EXERCISE INSTRUCTIONS:
Pictures left aside, return the lines below exactly, from the one with "553x302 pixels. At" to the end, including both ends.

*** EXERCISE INPUT ***

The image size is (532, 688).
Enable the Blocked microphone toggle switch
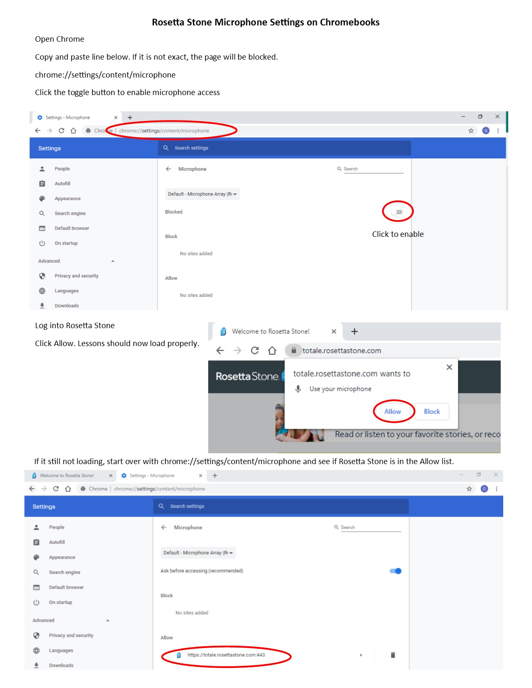click(x=397, y=212)
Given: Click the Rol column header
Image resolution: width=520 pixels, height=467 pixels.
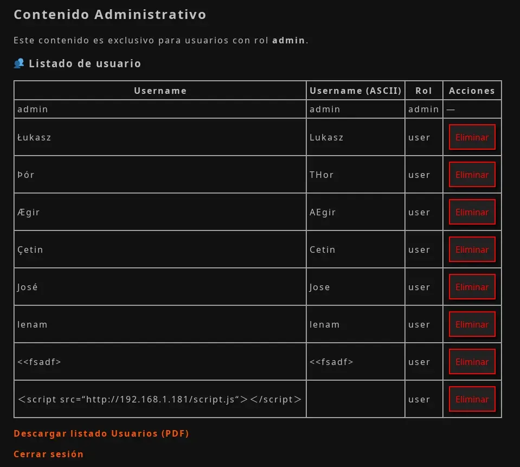Looking at the screenshot, I should click(x=424, y=90).
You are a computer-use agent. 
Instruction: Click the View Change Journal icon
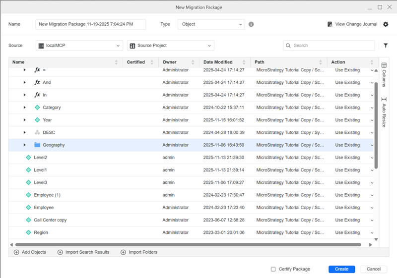(330, 24)
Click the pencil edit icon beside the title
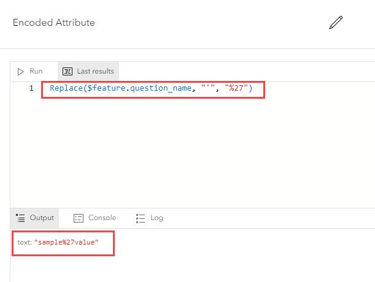The image size is (375, 282). tap(335, 23)
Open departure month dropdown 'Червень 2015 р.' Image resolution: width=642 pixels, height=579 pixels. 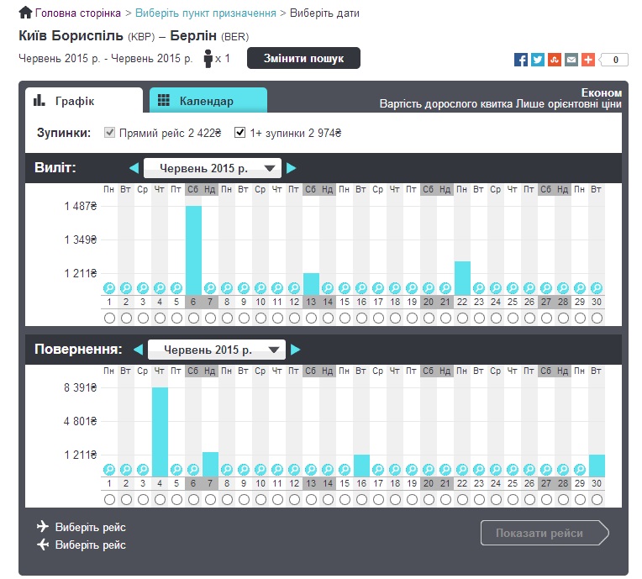coord(212,168)
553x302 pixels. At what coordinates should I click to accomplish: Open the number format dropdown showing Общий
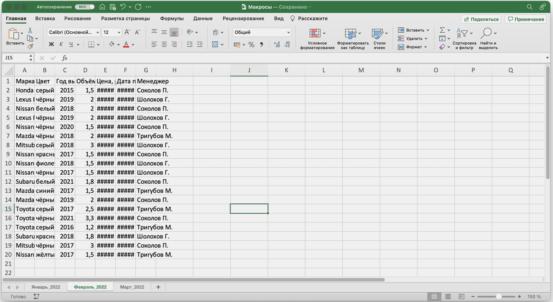[261, 32]
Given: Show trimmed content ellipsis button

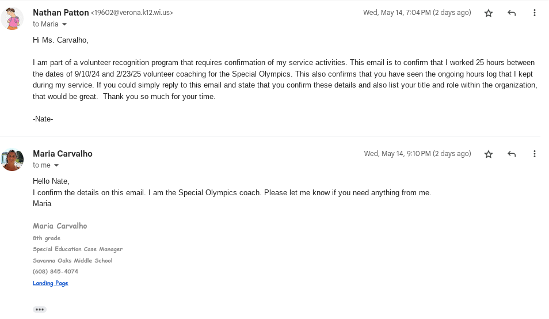Looking at the screenshot, I should click(x=39, y=309).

***

SOLUTION TO THIS TASK:
553x302 pixels. At what coordinates should I click to accomplish: Open the number format dropdown showing Общий
[261, 32]
Given: Show trimmed content ellipsis button

Looking at the screenshot, I should click(x=39, y=309).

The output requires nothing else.